What the task asks:
Retype every line of the listing below exactly, with nothing changed.

Data for the task:
[start]
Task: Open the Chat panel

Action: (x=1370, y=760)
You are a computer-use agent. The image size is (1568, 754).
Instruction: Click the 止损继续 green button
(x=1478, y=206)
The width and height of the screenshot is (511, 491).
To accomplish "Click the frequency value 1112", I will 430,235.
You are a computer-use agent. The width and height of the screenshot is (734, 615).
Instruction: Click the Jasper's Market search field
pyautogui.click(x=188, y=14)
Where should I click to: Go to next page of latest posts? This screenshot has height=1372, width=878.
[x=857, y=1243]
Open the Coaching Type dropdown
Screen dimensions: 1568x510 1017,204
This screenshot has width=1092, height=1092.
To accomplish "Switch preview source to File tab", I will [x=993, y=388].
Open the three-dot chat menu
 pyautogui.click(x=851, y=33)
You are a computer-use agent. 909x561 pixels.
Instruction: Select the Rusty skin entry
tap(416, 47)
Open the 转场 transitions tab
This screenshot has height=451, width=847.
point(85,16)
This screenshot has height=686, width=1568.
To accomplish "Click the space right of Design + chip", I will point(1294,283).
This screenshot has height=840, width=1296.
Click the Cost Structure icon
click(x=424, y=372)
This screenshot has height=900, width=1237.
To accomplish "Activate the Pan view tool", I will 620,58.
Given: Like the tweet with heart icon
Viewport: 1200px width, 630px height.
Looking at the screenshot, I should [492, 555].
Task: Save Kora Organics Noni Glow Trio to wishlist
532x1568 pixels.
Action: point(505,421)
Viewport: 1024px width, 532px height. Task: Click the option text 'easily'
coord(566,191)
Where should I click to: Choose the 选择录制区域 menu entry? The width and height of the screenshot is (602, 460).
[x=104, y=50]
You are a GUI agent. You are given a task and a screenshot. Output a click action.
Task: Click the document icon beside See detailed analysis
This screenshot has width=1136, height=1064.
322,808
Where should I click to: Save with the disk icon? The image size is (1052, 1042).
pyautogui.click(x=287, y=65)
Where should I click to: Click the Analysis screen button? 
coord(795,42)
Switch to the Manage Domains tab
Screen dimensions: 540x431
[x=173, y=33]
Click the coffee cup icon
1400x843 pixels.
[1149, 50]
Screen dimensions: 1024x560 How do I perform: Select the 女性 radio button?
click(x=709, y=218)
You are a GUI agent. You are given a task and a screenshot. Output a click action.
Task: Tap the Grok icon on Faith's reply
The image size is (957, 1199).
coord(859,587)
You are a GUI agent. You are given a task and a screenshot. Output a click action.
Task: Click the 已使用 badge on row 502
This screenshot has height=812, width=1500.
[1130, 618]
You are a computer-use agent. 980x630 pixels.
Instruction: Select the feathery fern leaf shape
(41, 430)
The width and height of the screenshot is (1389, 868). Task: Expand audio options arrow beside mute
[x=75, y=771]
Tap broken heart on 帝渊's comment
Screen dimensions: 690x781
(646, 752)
[end]
Output:
Task: Open the Chat panel

Action: (x=1370, y=760)
You are a computer-use agent. The image size is (1568, 754).
Instruction: Click the 止损继续 green button
(x=1478, y=206)
The width and height of the screenshot is (511, 491).
To accomplish "Click the frequency value 1112", I will 430,235.
You are a computer-use agent. The width and height of the screenshot is (734, 615).
Instruction: Click the Jasper's Market search field
pyautogui.click(x=188, y=14)
Where should I click to: Go to next page of latest posts? This screenshot has height=1372, width=878.
[x=857, y=1243]
Open the Coaching Type dropdown
Screen dimensions: 1568x510 1017,204
This screenshot has width=1092, height=1092.
To accomplish "Switch preview source to File tab", I will [x=993, y=388].
Open the three-dot chat menu
 pyautogui.click(x=851, y=33)
You are a computer-use agent. 909x561 pixels.
Instruction: Select the Rusty skin entry
tap(416, 47)
Open the 转场 transitions tab
This screenshot has height=451, width=847.
point(85,16)
This screenshot has height=686, width=1568.
To accomplish "Click the space right of Design + chip", I will point(1294,283).
This screenshot has height=840, width=1296.
Click the Cost Structure icon
click(x=424, y=372)
This screenshot has height=900, width=1237.
To accomplish "Activate the Pan view tool", I will 620,58.
Given: Like the tweet with heart icon
Viewport: 1200px width, 630px height.
Looking at the screenshot, I should [492, 555].
Task: Save Kora Organics Noni Glow Trio to wishlist
532x1568 pixels.
Action: point(505,421)
Viewport: 1024px width, 532px height. Task: Click the option text 'easily'
coord(566,191)
Where should I click to: Choose the 选择录制区域 menu entry? The width and height of the screenshot is (602, 460).
[x=104, y=50]
You are a GUI agent. You are given a task and a screenshot. Output a click action.
Task: Click the document icon beside See detailed analysis
This screenshot has width=1136, height=1064.
322,808
Where should I click to: Save with the disk icon? The image size is (1052, 1042).
pyautogui.click(x=287, y=65)
Where should I click to: Click the Analysis screen button? 
coord(795,42)
Switch to the Manage Domains tab
Screen dimensions: 540x431
[x=173, y=33]
Click the coffee cup icon
1400x843 pixels.
[1149, 50]
Screen dimensions: 1024x560 How do I perform: Select the 女性 radio button?
click(x=709, y=218)
You are a GUI agent. You are given a task and a screenshot. Output a click action.
Task: Tap the Grok icon on Faith's reply
The image size is (957, 1199).
coord(859,587)
You are a GUI agent. You are given a task and a screenshot. Output a click action.
Task: Click the 已使用 badge on row 502
This screenshot has height=812, width=1500.
[1130, 618]
You are a computer-use agent. 980x630 pixels.
Instruction: Select the feathery fern leaf shape
(41, 430)
The width and height of the screenshot is (1389, 868). Task: Expand audio options arrow beside mute
[x=75, y=771]
Tap broken heart on 帝渊's comment
Screen dimensions: 690x781
(646, 752)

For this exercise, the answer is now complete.